En dehors des lettres injurieuses que Libé a reçues et publiées sur cette affaire, il y a eu quand même des prises de position critiques sur la demande de loi anti-sexiste et de la passation en Assises des violeurs (l’article du CAP passé dans Libé du 28 septembre, l’article ci-dessus et d’autres sans doute). Mais. même dans ces critiques (que je peux partager pour certaines) il y a quelque chose qui me gêne.
Tout d’abord, ça me paraît bizarre cette intolérance rigide au « réformisme », alors qu’on finit par l’admettre quand il s’agit de la classe ouvrière, ou des immigrés ou que sais-je d’autre, et par l’accepter s’il s’agit de nos conditions de boulot, par exemple, au nom de la survie. On peut toujours rétorquer que ce n’est pas une raison, qu’en l’occurrence, l’existence d’une loi serait inefficace, et qu’il ne s’agit pas là de n’importe quelle action réformiste, mais d’une action entraînant nécessairement répression, condamnation. Il me semble néanmoins que ce beau chœur révolutionnaire est moins puriste quand c’est le sort d’une autre couche sociale ou groupe social qui est en question. Les femmes n’auraient même pas droit au réformisme ?

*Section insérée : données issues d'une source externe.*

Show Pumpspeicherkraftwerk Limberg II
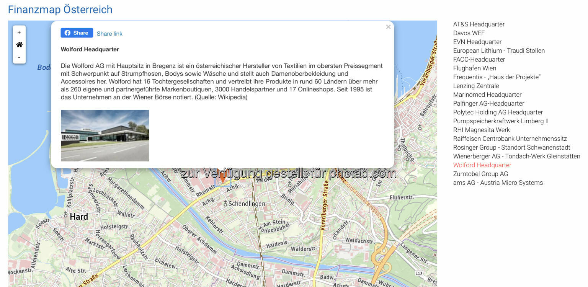tap(501, 121)
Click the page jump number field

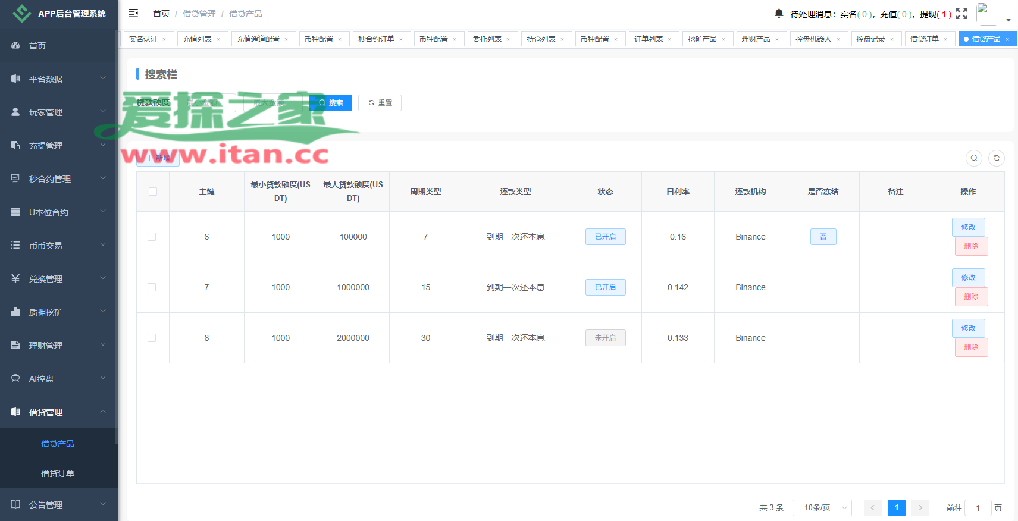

Ensuite, je trouve que tous ces « discours politiques » de critique ont pour fonction d’opérer un déplacement : le viol, puisque c’est de ça dont il est question, devient un problème mineur par rapport à l’analyse des « stratégies de lutte contre le viol » ; on conteste donc le moyen proposé — et je trouve cela juste — mais pour se perdre par exemple dans un débat au niveau des arguties juridiques (du genre : mais le viol, c’est les femmes qui vont !e faire exister en demandant sa reconnaissance juridique !… Comme si ce niveau d’analyse changeait quoi que ce soit à la réalité) ; l’analyse des contradictions de ce mode d’action tient lieu, à la limite, de réponse au problème du viol.
Une autre fonction des discours politicards sur le sujet, c’est de se sécuriser par « une analyse politique de la chose » parce qu’on n’a pas de réponse au problème ; là, au moins, si on en reste à l’analyse critique des modes d’actions, on se donne une apparence de réponse, on a l’impression de voir clair, d’avoir dit quelque chose et ça, ça masque bien l’incapacité actuelle d’une transformation des rapports hommes/femmes et de la sexualité.
Les polémiques et le débat, de par leur niveau intrinsèque d’aspiration à la cohérence, occultent la contradiction où nous sommes en ce domaine. Eh oui, c’est dur, mais faudrait se l’avouer de temps en temps que le recours aux belles analyses, même si on donne l’apparence d’avoir les idées très claires, ça fait pas vraiment avancer les choses !
La reconnaissance du viol en Assises ne changera rien à la situation des femmes, ni à la phallocratie, mais les critiques sûres et déterminées de nos émérites révolutionnaires non plus ! Ce sera une entourloupette de plus !
Agathe.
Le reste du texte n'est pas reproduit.